Message par Emp_Palpatine »

Le 28 mai – l'agonie
La Lieutenance du Comte de Chambord rejetée. Débat entre gouvernement provisoire et régence. La régente refuse de quitter la Chambre. La voix de la Duchesse d'Orléans est étouffée. Le flot de l'invasion de la Chambre ne se tarit pas. Discours de M. Lamartine. Fuite de la plupart des députés et de la famille royale. Nomination à la criée du gouvernement provisoire et départ pour l'hôtel de ville.

Les Légitimistes, pendant sept ans, avaient cru contrôler le parlement de la Monarchie de Juillet. C'était un souhait, un vœu pieu, plus qu'une réalité. Alors que sombrait le régime de 1830, face à l'opportunité historique qu'il attendait, le parti Légitimiste voyait ses rangs fondre et disparaître les votes de ceux qui l'avaient rejoint quand le vent électoral amenait vers des demandes d'ordre. L'amendement appelant le Comte de Chambord à exercer la Lieutenance fut battu, la majorité des conservateurs craignant le saut dans l'inconnu au milieu du naufrage, les Légitimistes de rencontre révélant au pied du mur la réalité de leur conviction. Dans le tumulte de la Chambre envahie, l'abattement frappa les rangs de la droite et déjà certains quittaient discrètement les travées.

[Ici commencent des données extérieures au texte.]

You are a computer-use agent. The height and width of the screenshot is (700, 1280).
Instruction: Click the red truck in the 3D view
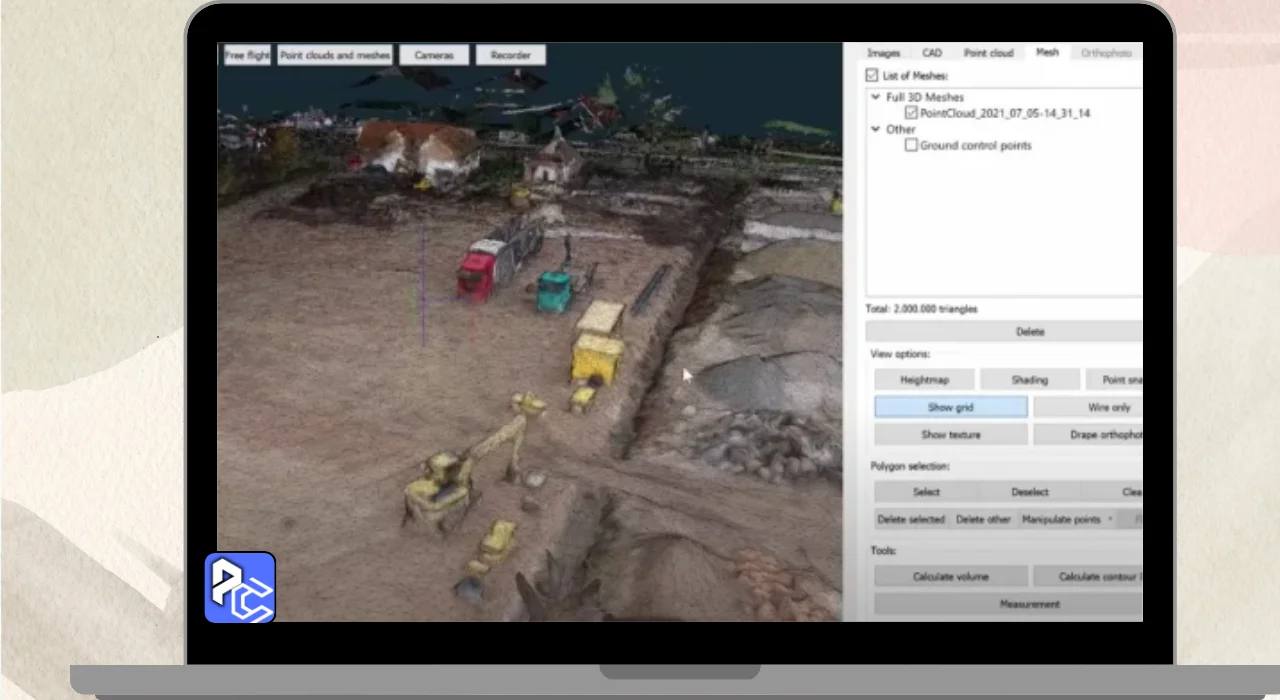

Pour les dynastiques, le centre et la gauche modérée, l'échec de la motion des Légitimistes était une divine surprise. Le président du conseil en titre, Odilon Barrot, étant toujours absent, c'est un de ses proches qui monta à la Tribune. Il répéta la nouvelle de l'abdication, la régence et demanda à la Chambre d'enregistrer dans son procès verbal les acclamations qui ont accompagné la nouvelle et l'annonce de l'accession au Trône du Comte de Paris. La grande majorité des députés approuve tandis que des Légitimistes de conviction, de l'extrême gauche mais surtout de la foule grossissante qui remplit les tribunes et les couloirs s'élèvent des protestations. Plus que jamais, d'autant plus après la perte de temps du vote précédent, il importe de se hâter. Les ennemis du régime comprennent de quel intérêt il est pour eux de gagner du temps. Déjà à la tribune montent les partisans de la révolution, demandant un gouvernement provisoire, suppliant de se plier à la foule. Le chaos est à son comble et le calme nécessaire pour procéder à un vote semble illusoire à atteindre.
De sa place, M. Lamartine propose que la séance soit suspendue « à raison de la présence de l'Auguste Princesse ». Voyons le panneau que tend le député libéral, M. De Coelion, du perchoir, le saisit et déclare que «la Chambre va suspendre sa séance, jusqu'à ce que madame la duchesse d'Orléans et le nouveau roi se soient retirés». De nombreuses réclamations éclatent sur les bancs des députés. La princesse se refuse à sortir; se tournant vers le président, elle lui dit avec dignité: «Monsieur, ceci est une séance royale!» Aux amis effrayés pour sa vie qui l'engagent à partir, elle répond avec un sourire triste: «Si je sors d'ici, mon fils n'y rentrera pas.» Elle demeure donc, immobile, calme, au milieu de la foule qui l'enveloppe de plus en plus.
Le président s'obstine et invite de nouveau «toutes les personnes étrangères à la Chambre à se retirer de l'enceinte». Le tumulte redouble. La situation devient intenable dans l'hémicycle, pour la duchesse d'Orléans et ses enfants, littéralement étouffés et écrasés par la foule. Précédée du duc de Nemours et suivie des jeunes princes, la duchesse gravit les degrés de la salle par le couloir du centre. Est-ce donc qu'elle se décide à s'en aller? Non; arrivée aux bancs supérieurs du centre gauche, elle s'y assoit, aux acclamations de la Chambre presque entière.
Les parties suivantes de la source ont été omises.